Alignments visualization using a genome browser
IGV
The Integrative Genomics Viewer (IGV) is a high-performance visualization tool for interactive exploration of large genomic datasets. It supports a wide variety of data types, including array-based, high throughput sequence data and genomic annotations. In this practical, we will use IGV to visualize mapping results.
Download the necessary files on your computer
To download files from the cluster to your current directory (on your own computer), open a new terminal and run the following command. Alternatively you can use the file browsing system of Open On Demand web portal.
# First bam and bai alignement files
scp '<your login>@core.cluster.france-bioinformatique.fr:~/RNAseq/2-Mapping/*.bam*' .
# Next the reference genome sequence and gene annotation files
scp '<your login>@core.cluster.france-bioinformatique.fr:/shared/projects/2528_ens_master2lf_fgat/data/rnaseq/C_parapsilosis_CGD.fasta' .
scp '<your login>@core.cluster.france-bioinformatique.fr:/shared/projects/2528_ens_master2lf_fgat/data/rnaseq/C_parapsilosis_ORFs.gff' .
Visualize mapping results with IGV
On linux type igv
in a terminal window to launch the program (You can also download IGV and follow the instalation instructions according to your OS).
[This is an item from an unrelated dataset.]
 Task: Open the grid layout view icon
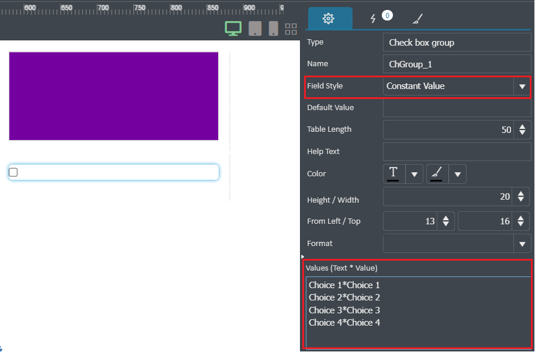[291, 29]
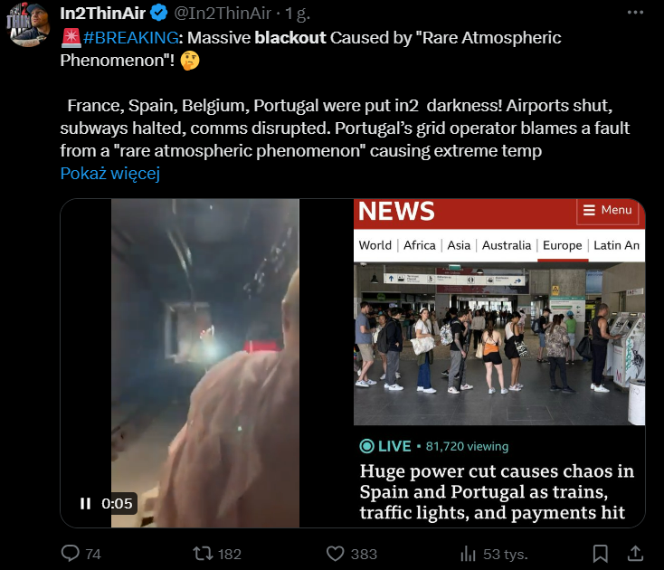The width and height of the screenshot is (664, 570).
Task: Open the share upload icon
Action: [635, 553]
Once the IGV program is launched, it is necessary to load the reference genome “Genomes/Load Genome from File...” (see below). Select the FASTA file with the genomic sequence of C. parapsilosis “C_parapsilosis_CGD.fasta” downloaded from IFB server.
Attention
In order to IGV to create an index of your genome, you need to copy the reference genome FASTA file in a directory where you have write permission.
Next, load the C. parapsilosis annotation file "C_parapsilosis_ORFs.gff" using the “File/Load from File...” menu.
Go to "File/Save session…" menu in order to backup all your parameters and visualisation options.
C. parapsilosis genome and annotation are now loaded into IGV and can be selected from the top/left menu (see 1 below). The genomic sequence can be therefore explored, choosing for instance, a particular chromosome (see 2 below) or a genomic region (see 3). Note that gene annotations (ORF positions) are shown at the bottom of the window (see 4, blue lines) and you can obtain a more detailed view of the sequence using the cursor located on the top/right of the window, see 5).
Mapping results (“.sorted.bam” files) can now be imported (“File / Load from File”). Zoom in genomic regions in order to visualize read alignements.
You can color reads according to several properties such as read strand by right click on the desire track.
What you have to do
- Did the authors of the article use stranded-specific protocols?
- Do you validate the differentially expressed genes found at the previous steps?